## PROVIDED DATA
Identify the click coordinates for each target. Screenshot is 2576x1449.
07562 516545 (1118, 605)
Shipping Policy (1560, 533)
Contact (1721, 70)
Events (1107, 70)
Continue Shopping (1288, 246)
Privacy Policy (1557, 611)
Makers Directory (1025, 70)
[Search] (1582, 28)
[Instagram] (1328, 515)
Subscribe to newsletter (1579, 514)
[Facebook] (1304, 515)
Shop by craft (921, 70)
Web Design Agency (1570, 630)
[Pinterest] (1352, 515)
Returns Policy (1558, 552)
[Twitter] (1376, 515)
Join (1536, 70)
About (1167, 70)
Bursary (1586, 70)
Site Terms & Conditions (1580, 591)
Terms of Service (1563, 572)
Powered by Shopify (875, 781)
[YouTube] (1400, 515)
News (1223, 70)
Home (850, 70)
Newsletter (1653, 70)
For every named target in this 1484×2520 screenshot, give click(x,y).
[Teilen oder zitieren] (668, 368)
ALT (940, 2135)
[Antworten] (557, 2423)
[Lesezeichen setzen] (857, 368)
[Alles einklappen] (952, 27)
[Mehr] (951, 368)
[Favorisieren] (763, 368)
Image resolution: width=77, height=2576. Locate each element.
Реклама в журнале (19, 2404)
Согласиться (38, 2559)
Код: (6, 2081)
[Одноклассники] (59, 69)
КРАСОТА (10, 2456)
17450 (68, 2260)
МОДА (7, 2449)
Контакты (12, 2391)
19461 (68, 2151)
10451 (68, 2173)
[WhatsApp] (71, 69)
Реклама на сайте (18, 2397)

## DIRECTIONS
The listing above needs to be retyped. Reproduce every line exactly.

## YOUR RESPONSE
Identify the click coordinates for each target. Screenshot is 2576x1449.
07562 516545 (1118, 605)
Shipping Policy (1560, 533)
Contact (1721, 70)
Events (1107, 70)
Continue Shopping (1288, 246)
Privacy Policy (1557, 611)
Makers Directory (1025, 70)
[Search] (1582, 28)
[Instagram] (1328, 515)
Subscribe to newsletter (1579, 514)
[Facebook] (1304, 515)
Shop by craft (921, 70)
Web Design Agency (1570, 630)
[Pinterest] (1352, 515)
Returns Policy (1558, 552)
[Twitter] (1376, 515)
Join (1536, 70)
About (1167, 70)
Bursary (1586, 70)
Site Terms & Conditions (1580, 591)
Terms of Service (1563, 572)
Powered by Shopify (875, 781)
[YouTube] (1400, 515)
News (1223, 70)
Home (850, 70)
Newsletter (1653, 70)
For every named target in this 1484×2520 screenshot, give click(x,y).
[Teilen oder zitieren] (668, 368)
ALT (940, 2135)
[Antworten] (557, 2423)
[Lesezeichen setzen] (857, 368)
[Alles einklappen] (952, 27)
[Mehr] (951, 368)
[Favorisieren] (763, 368)
Image resolution: width=77, height=2576. Locate each element.
Реклама в журнале (19, 2404)
Согласиться (38, 2559)
Код: (6, 2081)
[Одноклассники] (59, 69)
КРАСОТА (10, 2456)
17450 (68, 2260)
МОДА (7, 2449)
Контакты (12, 2391)
19461 (68, 2151)
10451 (68, 2173)
[WhatsApp] (71, 69)
Реклама на сайте (18, 2397)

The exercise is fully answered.